With the notations SAMPA (for 7 European languages) and X-SAMPA (the SAMPA extension for the complete IPA), alphabets were developed by European phoneticians and language engineers as part of multilingual EU research projects in language technology in the 1980s, using their IPA symbols could be written in ASCII code. These notations, which exactly represent the IPA and are very common in language technology, serve the following purposes:

  • Exchange of phonetic data (transcription files and speech signal annotation files) in simple text form.
  • Simple programming processing of transcriptions in automatic speech recognition and speech synthesis.
  • Simple review and editing of phonetic data with simultaneous machine readability.
  • Keyboard-friendly entry of all sounds that can be represented with the IPA.

These notations were not designed for the general representation of the IPA in publications, but are often used in technical-scientific publications for data representation. For general publication purposes , including on the Internet, standardized Unicode character sets that are more text output than input oriented are better suited.

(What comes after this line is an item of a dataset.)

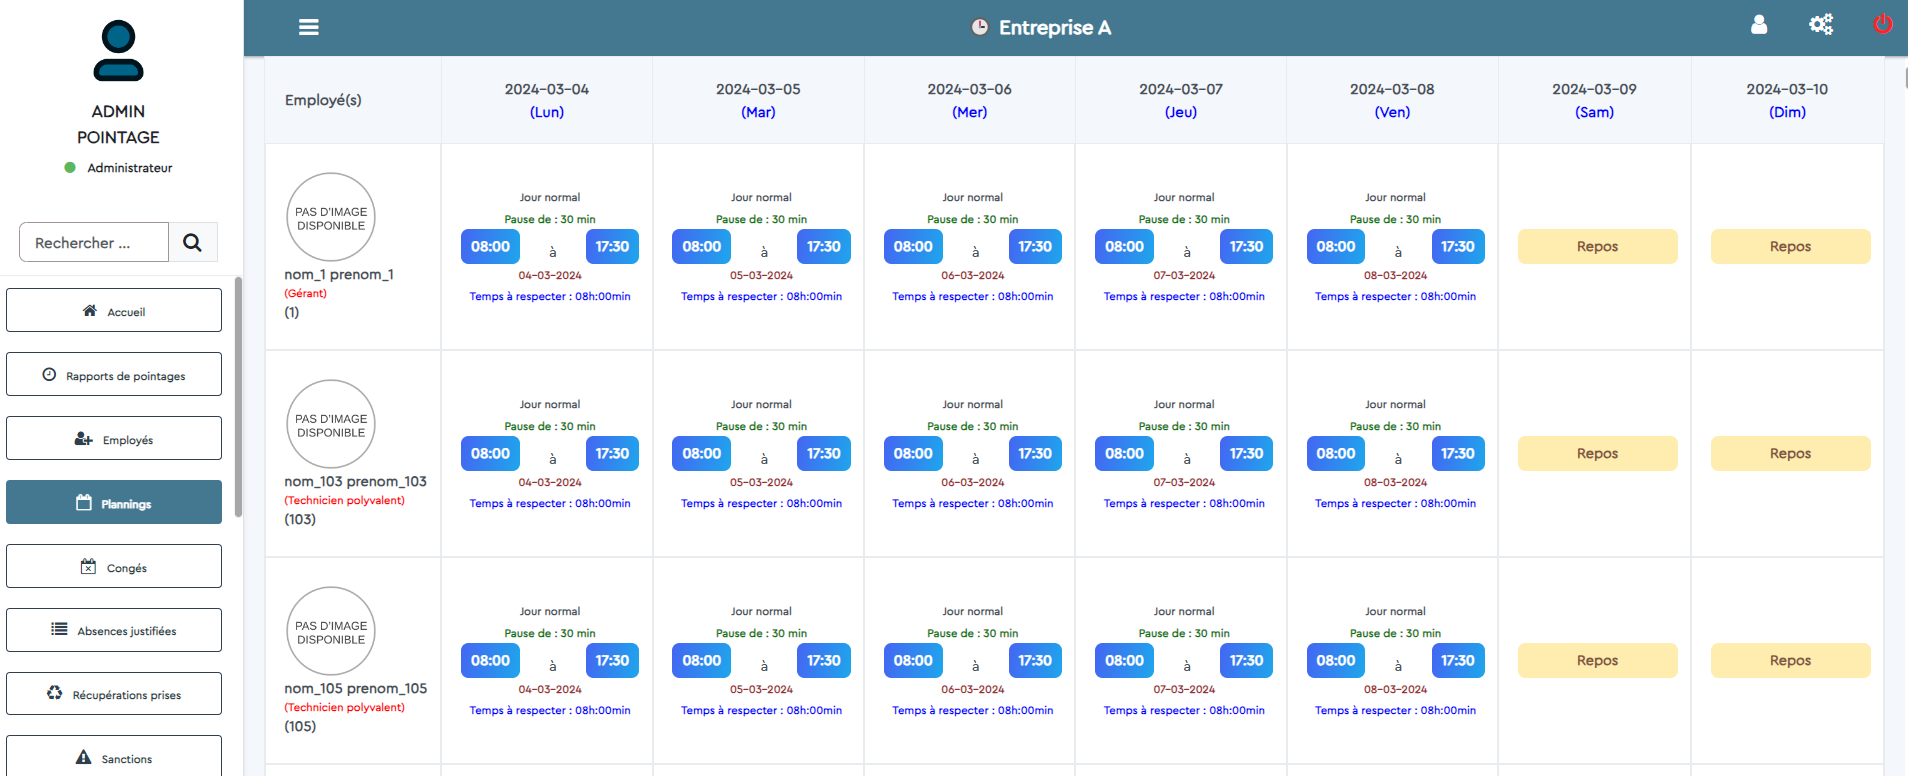Open the Sanctions menu item
This screenshot has width=1908, height=776.
tap(114, 757)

Independently of SAMPA and X-SAMPA, the similar Kirshenbaum alphabet was developed by Internet users in the early 1990s, but it did not catch on. In the USA, the "Klattbet" or the "Arpabet" are often used in language technology, primarily for the English language.

See also

literature

  • Handbook of the International Phonetic Association: A guide to the use of the International Phonetic Alphabet. Cambridge University Press, 1999, ISBN 978-0-521-65236-0 .
  • M. Duckworth, G. Allen, W. Hardcastle, MJ Ball: Extensions to the International Phonetic Alphabet for the transcription of atypical speech. In: Clinical Linguistics and Phonetics. Taylor & Francis, London 4.1990, pp. 273-280. ISSN  0269-9206
  • J. Alan Kemp: The history and development of a universal phonetic alphabet in the 19th century. From the beginnings to the establishment of the IPA. In: Sylvain Auroux, EFK Koerner, Hans-Josef Niederehe, Kees Versteegh (eds.): History of the Language Sciences. History of Linguistics. Histoire des sciences du langage. Walter de Gruyter, Berlin / New York 2001, ISBN 3-11-016735-2 , pp. 1572–1584.
  • William A. Ladusaw and Geoffrey Pullum : Phonetic Symbol Guide. University of Chicago Press, 1996, ISBN 0-226-68535-7 .

Web links

Commons : International Phonetic Alphabet  - album of pictures, videos and audio files
Wiktionary: International Phonetic Alphabet  - explanations of meanings, word origins, synonyms, translations
Wiktionary: IPA  - explanations of meanings, word origins, synonyms, translations

Individual evidence

  1. cf. PT Daniels, W. Bright (Eds.): The World's Writing Systems , New York & Oxford, 1996, pp. 821-46.
  2. History of the IPA , accessed August 19, 2016
  3. John Esling: Computer coding of the IPA: Supplementary Report . Journal of the International Phonetic Association, Vol. 20 (1), 1990.
  4. K.-H. Ramers: Phonology. In: J. Meibauer [ua] (Hrsg.): Introduction to German linguistics. Metzler, Stuttgart 2002, pp. 70-120.